[Extracted records]

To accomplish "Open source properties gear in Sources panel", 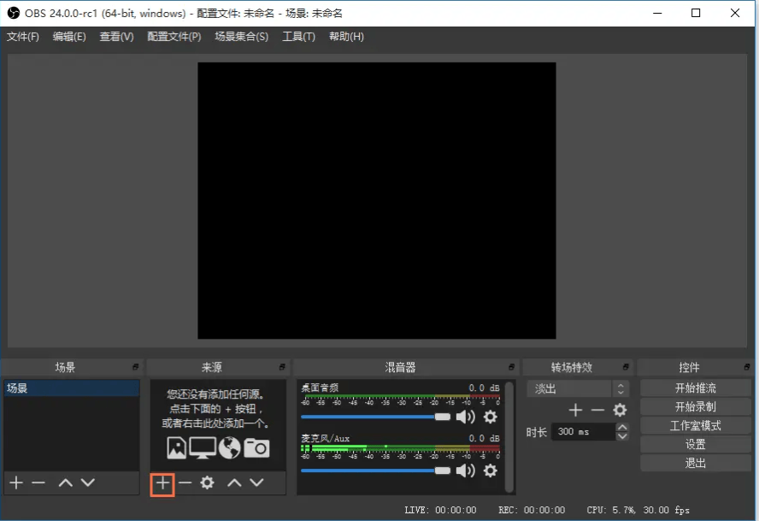I will pyautogui.click(x=205, y=483).
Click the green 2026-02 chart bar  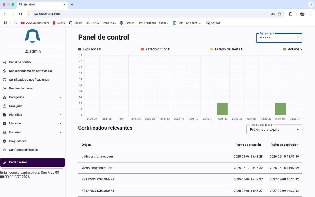click(x=223, y=109)
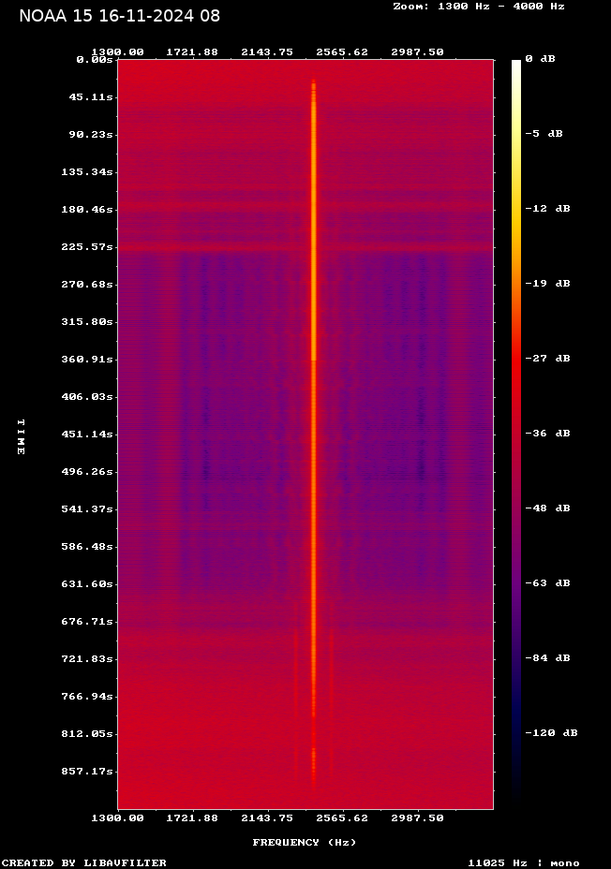611x869 pixels.
Task: Click the Zoom 1300 Hz - 4000 Hz label
Action: (478, 6)
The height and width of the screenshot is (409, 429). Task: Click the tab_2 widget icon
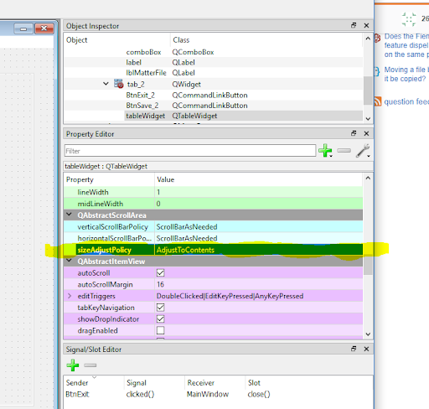(x=119, y=84)
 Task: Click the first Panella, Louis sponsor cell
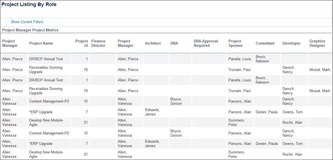240,59
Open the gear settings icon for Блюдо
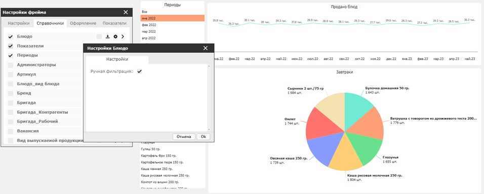The height and width of the screenshot is (194, 484). [x=115, y=37]
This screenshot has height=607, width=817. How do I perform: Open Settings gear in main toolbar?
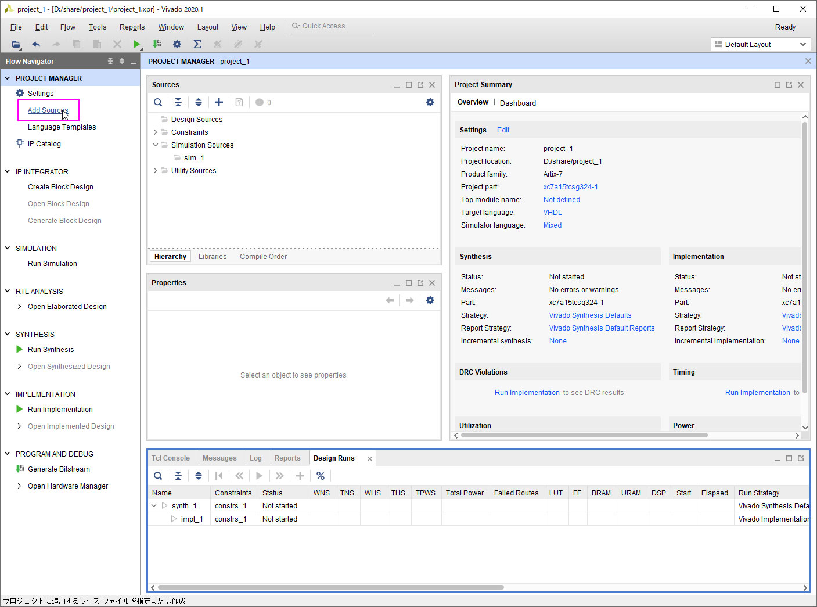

■ Problem to solve: Count the lines in the records above that contain the string "Task". Reply with only the number.

■ Completed exercise: 3